Work required:
Drop the pictures and repeat the remaining data exactly.

Data supplied:
Start of Block
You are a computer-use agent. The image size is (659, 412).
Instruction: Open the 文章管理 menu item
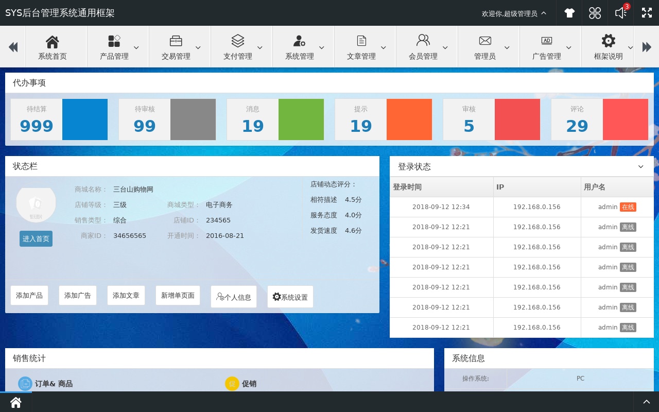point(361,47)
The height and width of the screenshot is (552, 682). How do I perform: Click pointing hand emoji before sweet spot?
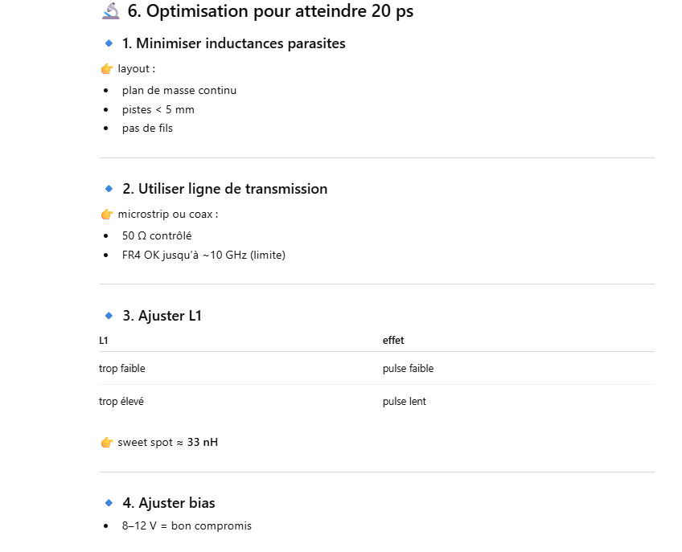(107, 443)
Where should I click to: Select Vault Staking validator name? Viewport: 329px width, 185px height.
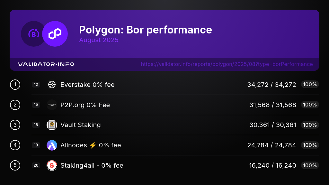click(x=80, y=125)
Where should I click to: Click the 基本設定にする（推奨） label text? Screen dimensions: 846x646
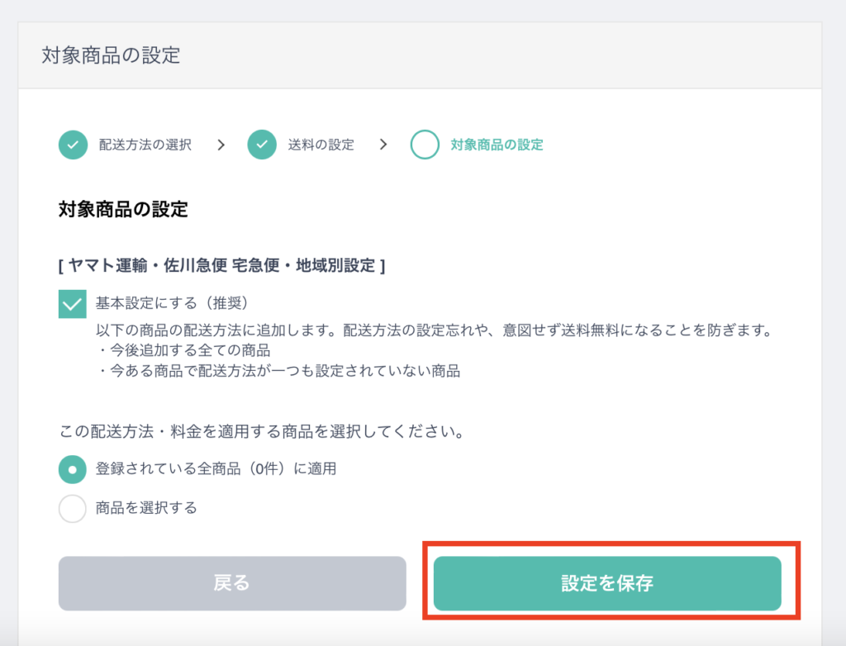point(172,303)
End of Block
Response below:
You are a computer-use agent. The image size is (659, 412).
Instruction: Open the 文章管理 menu item
point(361,47)
The height and width of the screenshot is (552, 682). How do I perform: Click pointing hand emoji before sweet spot?
(107, 443)
Where should I click to: Select Vault Staking validator name? Viewport: 329px width, 185px height.
click(x=80, y=125)
Where should I click to: Click the 基本設定にする（推奨） label text? Screen dimensions: 846x646
point(172,303)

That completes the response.